Monday, October 29, 2018

Coalition of pro-offshore oil governors is run by oil lobbying firm

Earlier this year, Maine Governor Paul LePage made a stir when he -- alone among Atlantic seaboard governors and in opposition to coastal New England's entire Congressional delegation -- supported the Trump administration's draft plan to open most federal and New England waters to oil and gas exploration.

At the time, I reported how he'd actually called for exactly this policy several months earlier, as chair of the Outer Continental Shelf Governors Coalition, a group of pro-drilling governors whose other members area all from states where offshore oil is already extracted. I also put in a public records request for the governor's correspondence with and for the group, which was finally fulfilled this month.

In this week's Maine Sunday Telegram, I have a story on what that request revealed: that the coalition is staffed and administered by employees of a Texas energy lobbying and consulting firm. Details in the story.

The lobbying firm was also active -- via the industry-funded non-profit advocacy groups it runs -- in the debate over solar power incentives in Maine and New Hampshire, and over loosening protections for New England's marine national monument.


Tuesday, October 16, 2018

Is Pittsburgh in the Midlands?, a redux

One of the great American Nations debates is whether Pittsburgh should be in the Midlands (it should!) or in Greater Appalachia (which some argue for.) For the past five years, Pittsburgh Post-Gazette staff columnist Brian O'Neill has been occasionally revisiting this question, starting in 2013, with a personal lament that I put his city in the Midlands, and again earlier this year, when he conceded the Appalachian label might not be quite right either.

This week he calls in a third party perspective with this delightful conversation with a self-identified Appalachian, Eric Jester, who argues for an Appalachian identity for the city.

"It's an ambitious man who defines the identity of a people who struggle [to] do so for themselves," Jester says. "The Appalachian in me loves the way a ridgeline dips into some tight little holler with a name like Scotia or Calamity; the way an orange stream dances around and under a tight winding road to the Youghiogheny; the way those fading miners' hoses sag a little in the middle."

Hope you enjoy the piece as I did.

For the record: I'm sticking with the Midlands, though I certainly agree that county-level resolution doesn't capture the subtleties of even first order regional cultural geography. But this placement is due to early settlement history, and to revealing events like the 1794 (Appalachian) siege of the city during the Whiskey Rebellion and not, as Jester writes, because of some "assumption that a beautiful city, a center of education and technology, and an historical hotbed of progressivism, could ever be associated with Appalachia." Greater Appalachia has a great many cities with most or all of those attributes -- Cinci, Louisville, Roanoke, Charlotte, Asheville, Winston-Salem, Nashville, Dallas, and Austin, just to name a few -- and the region pretty much gave us the "democracy" part of our liberal democracy, much to the trepidation of most of the Founders.

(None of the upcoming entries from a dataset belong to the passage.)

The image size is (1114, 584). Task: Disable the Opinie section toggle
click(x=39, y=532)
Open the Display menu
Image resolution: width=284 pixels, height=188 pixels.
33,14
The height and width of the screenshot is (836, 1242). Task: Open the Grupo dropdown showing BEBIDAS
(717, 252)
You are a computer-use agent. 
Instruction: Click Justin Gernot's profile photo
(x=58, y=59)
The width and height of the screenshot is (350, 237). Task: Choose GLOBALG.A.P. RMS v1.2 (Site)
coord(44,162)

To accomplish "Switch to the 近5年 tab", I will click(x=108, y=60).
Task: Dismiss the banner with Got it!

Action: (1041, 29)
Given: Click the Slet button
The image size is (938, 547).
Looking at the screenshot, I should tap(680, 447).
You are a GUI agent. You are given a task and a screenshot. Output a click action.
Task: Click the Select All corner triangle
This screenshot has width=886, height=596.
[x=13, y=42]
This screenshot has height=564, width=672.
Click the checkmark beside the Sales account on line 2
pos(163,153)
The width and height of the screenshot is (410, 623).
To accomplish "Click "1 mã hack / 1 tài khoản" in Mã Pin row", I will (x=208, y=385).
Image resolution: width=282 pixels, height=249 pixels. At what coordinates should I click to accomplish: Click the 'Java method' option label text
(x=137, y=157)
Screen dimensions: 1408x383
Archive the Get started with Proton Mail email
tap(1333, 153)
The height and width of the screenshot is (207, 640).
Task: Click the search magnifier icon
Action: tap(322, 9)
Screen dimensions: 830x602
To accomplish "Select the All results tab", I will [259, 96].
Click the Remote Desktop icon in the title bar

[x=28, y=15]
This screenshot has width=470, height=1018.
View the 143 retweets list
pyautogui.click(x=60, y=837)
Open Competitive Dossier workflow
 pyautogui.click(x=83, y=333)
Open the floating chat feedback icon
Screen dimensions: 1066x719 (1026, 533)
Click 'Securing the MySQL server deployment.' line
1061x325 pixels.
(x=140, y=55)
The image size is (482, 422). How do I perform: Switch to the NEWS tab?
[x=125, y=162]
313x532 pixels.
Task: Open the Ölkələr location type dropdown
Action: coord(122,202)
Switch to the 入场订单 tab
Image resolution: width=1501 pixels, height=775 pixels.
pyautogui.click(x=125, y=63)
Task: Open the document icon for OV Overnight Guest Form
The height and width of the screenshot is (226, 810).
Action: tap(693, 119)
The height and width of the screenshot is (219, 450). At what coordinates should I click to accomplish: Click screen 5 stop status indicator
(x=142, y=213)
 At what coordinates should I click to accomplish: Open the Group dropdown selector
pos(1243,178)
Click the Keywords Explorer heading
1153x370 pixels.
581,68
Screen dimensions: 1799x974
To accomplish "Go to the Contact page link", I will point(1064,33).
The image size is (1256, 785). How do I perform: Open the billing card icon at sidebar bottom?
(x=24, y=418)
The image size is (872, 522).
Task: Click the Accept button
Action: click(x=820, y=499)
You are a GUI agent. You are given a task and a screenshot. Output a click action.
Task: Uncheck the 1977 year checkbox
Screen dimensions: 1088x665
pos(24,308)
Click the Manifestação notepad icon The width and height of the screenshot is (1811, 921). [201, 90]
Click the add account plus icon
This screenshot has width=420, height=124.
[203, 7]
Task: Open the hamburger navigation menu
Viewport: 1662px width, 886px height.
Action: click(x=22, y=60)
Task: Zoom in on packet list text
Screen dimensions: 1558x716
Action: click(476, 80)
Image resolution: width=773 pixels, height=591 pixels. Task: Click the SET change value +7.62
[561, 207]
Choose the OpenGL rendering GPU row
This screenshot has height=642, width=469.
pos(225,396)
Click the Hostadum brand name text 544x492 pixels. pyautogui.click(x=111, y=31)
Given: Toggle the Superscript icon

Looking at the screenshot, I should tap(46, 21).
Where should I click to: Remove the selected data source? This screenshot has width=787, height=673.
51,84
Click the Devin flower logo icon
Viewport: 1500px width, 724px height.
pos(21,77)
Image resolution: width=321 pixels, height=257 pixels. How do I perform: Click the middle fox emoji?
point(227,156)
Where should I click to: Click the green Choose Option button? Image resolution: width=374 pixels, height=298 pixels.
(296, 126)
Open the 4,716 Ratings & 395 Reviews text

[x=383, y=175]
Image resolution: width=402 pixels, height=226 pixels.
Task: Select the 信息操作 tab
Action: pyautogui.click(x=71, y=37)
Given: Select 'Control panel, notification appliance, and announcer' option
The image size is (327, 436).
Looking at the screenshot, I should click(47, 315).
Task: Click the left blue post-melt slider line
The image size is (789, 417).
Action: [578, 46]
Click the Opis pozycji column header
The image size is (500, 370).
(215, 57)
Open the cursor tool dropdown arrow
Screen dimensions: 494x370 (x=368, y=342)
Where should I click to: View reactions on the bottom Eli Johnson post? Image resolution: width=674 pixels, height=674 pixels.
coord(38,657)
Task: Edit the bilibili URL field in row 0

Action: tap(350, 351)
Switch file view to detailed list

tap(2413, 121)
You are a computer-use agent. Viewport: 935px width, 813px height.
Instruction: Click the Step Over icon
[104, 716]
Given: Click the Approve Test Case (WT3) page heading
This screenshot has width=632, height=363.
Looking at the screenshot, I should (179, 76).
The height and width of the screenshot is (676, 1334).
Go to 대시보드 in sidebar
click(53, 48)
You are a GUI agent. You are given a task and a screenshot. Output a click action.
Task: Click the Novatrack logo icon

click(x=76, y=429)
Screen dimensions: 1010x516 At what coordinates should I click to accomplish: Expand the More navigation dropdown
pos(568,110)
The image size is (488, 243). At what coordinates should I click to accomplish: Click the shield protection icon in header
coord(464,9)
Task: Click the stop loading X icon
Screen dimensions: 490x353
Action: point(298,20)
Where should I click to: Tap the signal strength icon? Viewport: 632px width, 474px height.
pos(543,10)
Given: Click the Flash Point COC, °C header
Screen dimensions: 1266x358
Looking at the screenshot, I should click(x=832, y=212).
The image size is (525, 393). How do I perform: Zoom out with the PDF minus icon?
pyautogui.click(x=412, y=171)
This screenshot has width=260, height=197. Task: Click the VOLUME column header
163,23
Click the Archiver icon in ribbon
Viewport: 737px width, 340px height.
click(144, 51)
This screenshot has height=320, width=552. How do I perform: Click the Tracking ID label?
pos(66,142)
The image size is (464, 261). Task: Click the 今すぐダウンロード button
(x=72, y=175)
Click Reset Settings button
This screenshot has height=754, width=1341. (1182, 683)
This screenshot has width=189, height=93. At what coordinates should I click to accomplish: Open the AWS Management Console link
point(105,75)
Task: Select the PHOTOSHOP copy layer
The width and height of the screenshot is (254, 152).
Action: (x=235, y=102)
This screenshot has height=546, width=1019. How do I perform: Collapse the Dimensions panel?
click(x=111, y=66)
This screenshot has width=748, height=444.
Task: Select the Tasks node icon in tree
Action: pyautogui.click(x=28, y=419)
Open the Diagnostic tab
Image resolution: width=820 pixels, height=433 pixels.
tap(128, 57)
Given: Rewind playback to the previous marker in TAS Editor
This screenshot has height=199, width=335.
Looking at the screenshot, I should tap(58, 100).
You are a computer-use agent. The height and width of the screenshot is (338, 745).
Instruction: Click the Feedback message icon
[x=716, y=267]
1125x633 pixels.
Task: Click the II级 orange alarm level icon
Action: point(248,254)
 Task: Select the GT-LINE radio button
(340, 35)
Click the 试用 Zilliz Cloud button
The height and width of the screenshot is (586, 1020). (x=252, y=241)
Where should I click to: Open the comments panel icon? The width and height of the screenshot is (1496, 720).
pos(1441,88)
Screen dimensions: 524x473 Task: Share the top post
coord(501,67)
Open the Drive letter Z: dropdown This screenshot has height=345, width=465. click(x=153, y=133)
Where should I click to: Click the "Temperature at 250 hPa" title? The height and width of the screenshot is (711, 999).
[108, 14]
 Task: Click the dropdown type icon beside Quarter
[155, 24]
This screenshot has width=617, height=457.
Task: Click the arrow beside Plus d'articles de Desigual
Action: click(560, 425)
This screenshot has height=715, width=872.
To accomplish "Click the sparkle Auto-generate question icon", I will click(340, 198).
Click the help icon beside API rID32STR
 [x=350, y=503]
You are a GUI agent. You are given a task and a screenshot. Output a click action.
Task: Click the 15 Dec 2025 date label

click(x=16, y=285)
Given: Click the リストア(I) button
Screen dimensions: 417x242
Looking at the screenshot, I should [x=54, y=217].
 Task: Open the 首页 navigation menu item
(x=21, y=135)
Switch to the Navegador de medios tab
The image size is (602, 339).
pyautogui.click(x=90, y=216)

Now if only we could get Columbus's columnists to weigh in on that city's inverted status: Appalachian in American Nations, with many residents arguing for the Midlands.....

Friday, October 5, 2018

The making of Terry Hayes, independent candidate for Maine governor


Here in Maine, there's a four-way race to replace Governor Paul LePage, and I've been writing in-depth profiles of each of the contenders for the Maine Sunday Telegram -- pieces that ask who they are, where they came from, and what shaped their world view.

The final installment is in this week's Telegram, and is on state treasurer Terry Hayes, one of two independents in the race, who was effectively orphaned at 11, built a career in education, and served in the legislature as a Democrat before becoming state treasurer with largely Republican backing.

The other stories in the series are on Democratic nominee Janet MillsRepublican nominee Shawn Moody; and independent Alan Caron.

Hope you enjoy.

I last wrote detailed profiles of Maine statewide candidates for the Press Herald during the 2012 US Senate race, which was won by Angus King (I), currently Maine's junior senator.